Task directions => Write out the listing below line by line, keeping every character unchanged.
BEGIN Dataset content
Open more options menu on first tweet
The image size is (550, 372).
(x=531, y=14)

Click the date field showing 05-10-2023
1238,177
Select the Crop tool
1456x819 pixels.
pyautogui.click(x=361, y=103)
END Dataset content
Exercise response =>
Open more options menu on first tweet
The image size is (550, 372).
(x=531, y=14)

Click the date field showing 05-10-2023
1238,177
Select the Crop tool
1456x819 pixels.
pyautogui.click(x=361, y=103)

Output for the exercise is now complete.